La più incisiva, se sarà realizzata, è quella che riguarda la proclamazione di una serie di consulte popolari che si esprimano per l’annullamento del Trattato di Libero Commercio con gli Stati Uniti e comprenda l’adozione di una politica agraria che sollevi dalla povertà i dodici milioni di contadini colombiani mettendoli nelle condizioni di poter accedere a quelle terre finora usurpati dai grandi proprietari terrieri, anche grazie a manovre giuridiche compiacenti. La convinzione prevalente, anche se forse troppo ottimista, è quella di una destra sulla difensiva e piuttosto debole, un punto, quest’ultimo, augurabile, ma vero solo fino ad un certo punto. Il movimento contadino prosegue sulla linea delle rivendicazioni per le quali si batte fin dall’inizio dello sciopero agrario,cominciato lo scorso 19 agosto: stop alle politiche neoliberiste applicate in ambito agricolo, appoggio statale ai piccoli produttori (sotto il punto di vista delle infrastrutture, dei crediti e dell’assistenza tecnica) e difesa della sovranità alimentare, attualmente svenduta alle multinazionali tramite il Tlc. La risposta di Santos, che ha una tale faccia tosta da voler passare alla storia come il presidente della pacificazione nazionale, è stata muscolare: più volte il presidente colombiano ha ribadito che “il cosiddetto sciopero agrario nazionale non esiste”. La mobilitazione era così “inesistente” che Palacio Nariño ha inviato le truppe speciali dell’esercito, la cui azione è stata caratterizzata da una violenza sproporzionata. I video che circolano grazie ai mezzi di comunicazione alternativa testimoniano i furti dei militari, la distruzione delle case dei manifestanti, addirittura appartenenti all’esercito che orinavano sul cibo dei campesinos.
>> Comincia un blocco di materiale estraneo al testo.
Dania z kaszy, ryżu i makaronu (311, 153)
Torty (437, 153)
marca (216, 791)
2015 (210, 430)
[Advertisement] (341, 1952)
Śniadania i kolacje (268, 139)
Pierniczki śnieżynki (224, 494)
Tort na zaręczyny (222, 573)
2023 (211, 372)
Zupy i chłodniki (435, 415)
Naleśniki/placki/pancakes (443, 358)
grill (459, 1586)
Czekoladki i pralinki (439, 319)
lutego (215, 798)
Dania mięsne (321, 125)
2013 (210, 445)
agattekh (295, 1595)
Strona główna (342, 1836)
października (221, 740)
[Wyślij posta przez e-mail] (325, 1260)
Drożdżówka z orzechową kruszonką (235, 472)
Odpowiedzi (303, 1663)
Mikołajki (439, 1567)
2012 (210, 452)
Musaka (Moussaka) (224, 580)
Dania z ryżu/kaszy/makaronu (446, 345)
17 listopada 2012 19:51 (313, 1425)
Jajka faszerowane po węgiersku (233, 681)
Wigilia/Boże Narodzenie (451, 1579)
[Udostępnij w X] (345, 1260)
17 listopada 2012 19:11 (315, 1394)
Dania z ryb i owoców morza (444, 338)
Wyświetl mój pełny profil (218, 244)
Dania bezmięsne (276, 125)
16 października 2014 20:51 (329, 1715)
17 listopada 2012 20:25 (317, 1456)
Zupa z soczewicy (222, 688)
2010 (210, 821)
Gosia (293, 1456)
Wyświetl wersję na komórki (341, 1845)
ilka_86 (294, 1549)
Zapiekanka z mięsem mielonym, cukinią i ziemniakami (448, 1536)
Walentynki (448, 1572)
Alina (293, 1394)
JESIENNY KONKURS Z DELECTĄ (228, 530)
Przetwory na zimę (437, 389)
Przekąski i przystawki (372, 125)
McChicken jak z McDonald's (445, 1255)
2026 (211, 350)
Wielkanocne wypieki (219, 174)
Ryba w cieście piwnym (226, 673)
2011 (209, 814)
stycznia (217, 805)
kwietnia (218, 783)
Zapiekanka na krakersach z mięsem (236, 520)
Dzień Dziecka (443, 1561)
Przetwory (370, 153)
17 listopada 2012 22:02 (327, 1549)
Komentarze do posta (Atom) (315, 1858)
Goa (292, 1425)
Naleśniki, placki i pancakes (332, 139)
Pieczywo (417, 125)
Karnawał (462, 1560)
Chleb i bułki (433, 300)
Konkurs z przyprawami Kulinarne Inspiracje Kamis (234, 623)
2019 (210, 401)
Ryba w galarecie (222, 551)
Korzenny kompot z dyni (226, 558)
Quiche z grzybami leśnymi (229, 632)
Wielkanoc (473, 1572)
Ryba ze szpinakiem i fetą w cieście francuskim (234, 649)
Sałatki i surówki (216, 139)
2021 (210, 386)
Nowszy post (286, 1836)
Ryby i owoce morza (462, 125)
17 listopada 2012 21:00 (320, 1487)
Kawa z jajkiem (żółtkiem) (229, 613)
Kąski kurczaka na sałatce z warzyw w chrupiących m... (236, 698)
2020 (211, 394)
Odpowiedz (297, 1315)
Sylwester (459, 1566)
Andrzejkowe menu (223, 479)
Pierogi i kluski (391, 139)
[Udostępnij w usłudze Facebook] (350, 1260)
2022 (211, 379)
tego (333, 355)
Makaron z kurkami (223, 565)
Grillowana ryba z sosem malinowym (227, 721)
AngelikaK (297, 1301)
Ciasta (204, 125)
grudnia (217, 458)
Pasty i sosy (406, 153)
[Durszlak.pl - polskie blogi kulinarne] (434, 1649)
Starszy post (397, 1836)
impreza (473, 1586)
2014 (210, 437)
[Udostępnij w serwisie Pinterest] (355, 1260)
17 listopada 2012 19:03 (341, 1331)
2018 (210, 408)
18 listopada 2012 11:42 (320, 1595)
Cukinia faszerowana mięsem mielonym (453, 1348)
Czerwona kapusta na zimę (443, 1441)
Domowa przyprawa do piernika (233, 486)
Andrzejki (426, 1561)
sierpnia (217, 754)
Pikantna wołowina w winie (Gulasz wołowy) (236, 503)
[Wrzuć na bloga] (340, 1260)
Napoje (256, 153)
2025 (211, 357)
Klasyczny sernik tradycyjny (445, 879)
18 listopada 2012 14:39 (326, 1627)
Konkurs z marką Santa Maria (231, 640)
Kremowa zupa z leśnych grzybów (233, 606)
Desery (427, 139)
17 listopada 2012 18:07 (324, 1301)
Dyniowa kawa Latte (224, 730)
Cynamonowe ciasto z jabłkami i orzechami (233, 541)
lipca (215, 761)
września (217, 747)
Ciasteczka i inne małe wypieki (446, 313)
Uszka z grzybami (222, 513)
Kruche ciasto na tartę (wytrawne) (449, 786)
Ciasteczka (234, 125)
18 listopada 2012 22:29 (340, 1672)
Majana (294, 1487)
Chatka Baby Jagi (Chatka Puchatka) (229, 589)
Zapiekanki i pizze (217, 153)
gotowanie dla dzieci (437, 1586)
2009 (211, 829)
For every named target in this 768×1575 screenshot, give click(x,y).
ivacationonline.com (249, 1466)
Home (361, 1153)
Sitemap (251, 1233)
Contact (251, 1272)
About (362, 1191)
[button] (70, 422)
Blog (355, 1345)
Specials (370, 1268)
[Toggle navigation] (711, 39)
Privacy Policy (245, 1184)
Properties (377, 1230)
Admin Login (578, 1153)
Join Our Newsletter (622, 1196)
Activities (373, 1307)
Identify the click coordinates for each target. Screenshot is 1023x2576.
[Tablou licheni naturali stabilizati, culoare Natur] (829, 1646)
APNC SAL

Il popolo colombiano è stato umiliato e schiacciato dal suo stesso stato, tanto che il vescovo Luis Augusto Castro ha definito la politica governativa come un “tradimento della patria”. La repressione dello stato ha goduto dell’appoggio dei grandi media di comunicazione, che hanno delegittimato quotidianamente lo sciopero: El Caracol, El Tiempo, El Colombiano ed El País hanno preso apertamente posizione contro il paro nacional, mentre i principali dipartimenti del paese (Tolima, Valle del Cauca, Cundinamarca, Putumayo, Santander e altri) sono stati posti sotto assedio su decisione del ministro della Difesa Juan Carlos Pinzón. È in questo contesto che è stato arrestato Huber Ballesteros, dirigente della Marcha Patriótica, l’organizzazione vicina alle Farc sorta su impulso delle forze di sinistra e della società civile per dare voce al desiderio di pace dei colombiani, mentre lo scorso 26 agosto è caduto sotto le pallottole dell’Esmad Juan Camilo León Acosta durante una delle marce di protesta in cui la polizia non ha risparmiato nemmeno donne, anziani e bambini colpendoli brutalmente. Sono stati presi di mira anche i mezzi di controinformazione e i giornalisti indipendenti: alcuni collaboratori della Red de Medios Alternativos y Populares de Colombia (Remap) sono stati picchiati dalla polizia, mentre i periodistas di Prensa Rural, Contagio Radio, Desde Abajo e Red de Prensa Alternativa del Suroccidente Colombiano hanno subito ripetute minacce.

Le rivendicazioni dei campesinos sono essenzialmente di carattere politico e, nonostante la risposta dello stato sia stata durissima, cresce la convinzione che sia giunta l’ora di una grande alleanza di sinistra e che el tiempo está a favor de los pequeños, de los desnudod, de los olvidados. In occasione dell’assemblea del Partito Comunista Carlos Lozano Guillén, direttore del settimanale Voz, ha parlato del dialogo con le altre forze democratiche del paese, dal Polo Democrático al Congreso de los Pueblos, passando per dirigenti di grande valore e onestà intellettuale come Piedad Córdoba e Iván Cepeda Castro.